WHAT NEEDS TO BE DONE: Character for character, transcribe the entries below, minus the images.

LISTED RECORDS section start

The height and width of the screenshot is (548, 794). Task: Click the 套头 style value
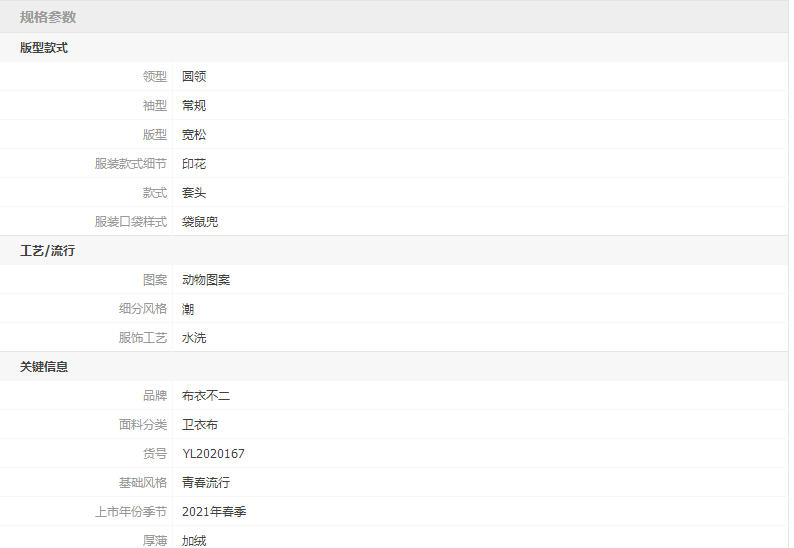[194, 192]
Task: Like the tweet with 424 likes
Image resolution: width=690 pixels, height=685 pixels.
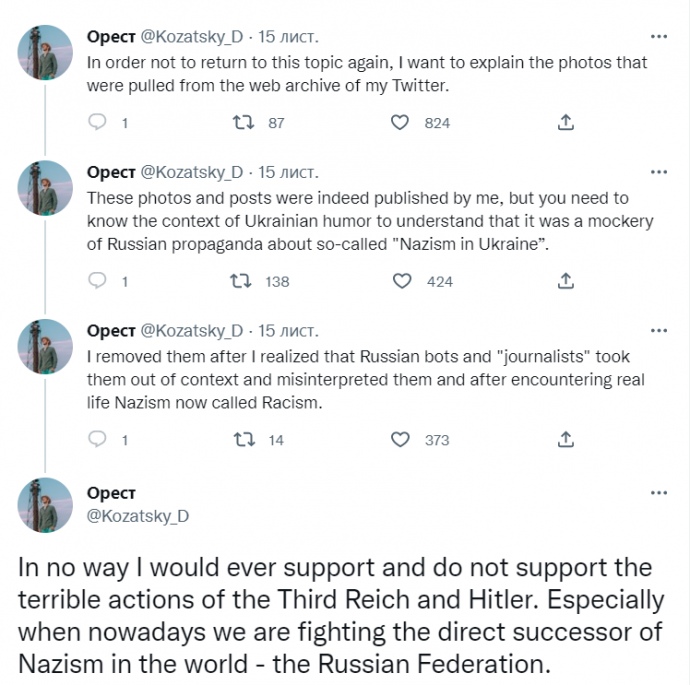Action: 402,281
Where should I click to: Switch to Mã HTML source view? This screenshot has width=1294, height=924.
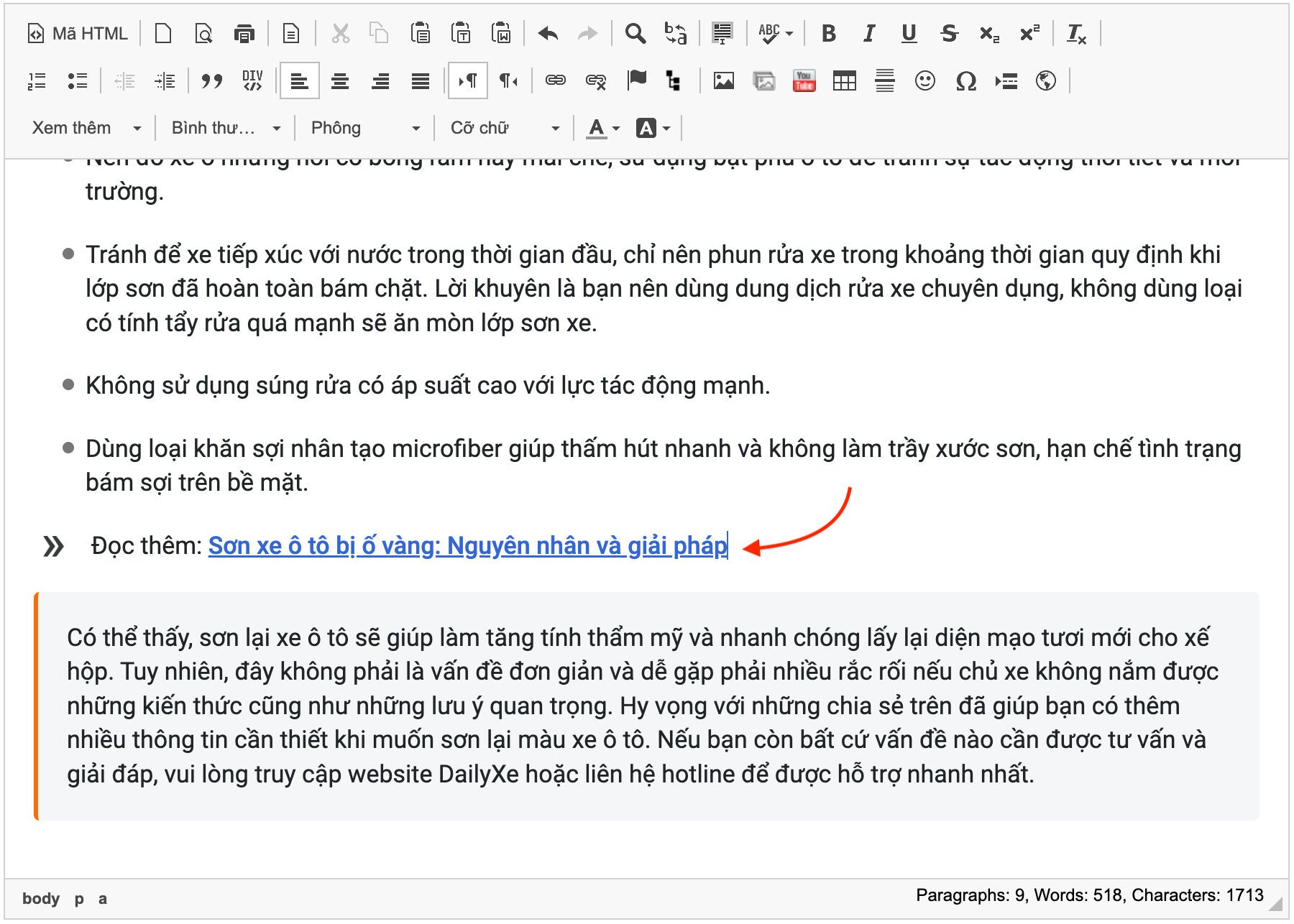click(78, 34)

LISTED RECORDS section end

SOLUTION BELOW:
The height and width of the screenshot is (548, 794). Task: Click the 套头 style value
[194, 192]
Task: Like the tweet with 424 likes
Image resolution: width=690 pixels, height=685 pixels.
Action: 402,281
Where should I click to: Switch to Mã HTML source view? This screenshot has width=1294, height=924.
click(78, 34)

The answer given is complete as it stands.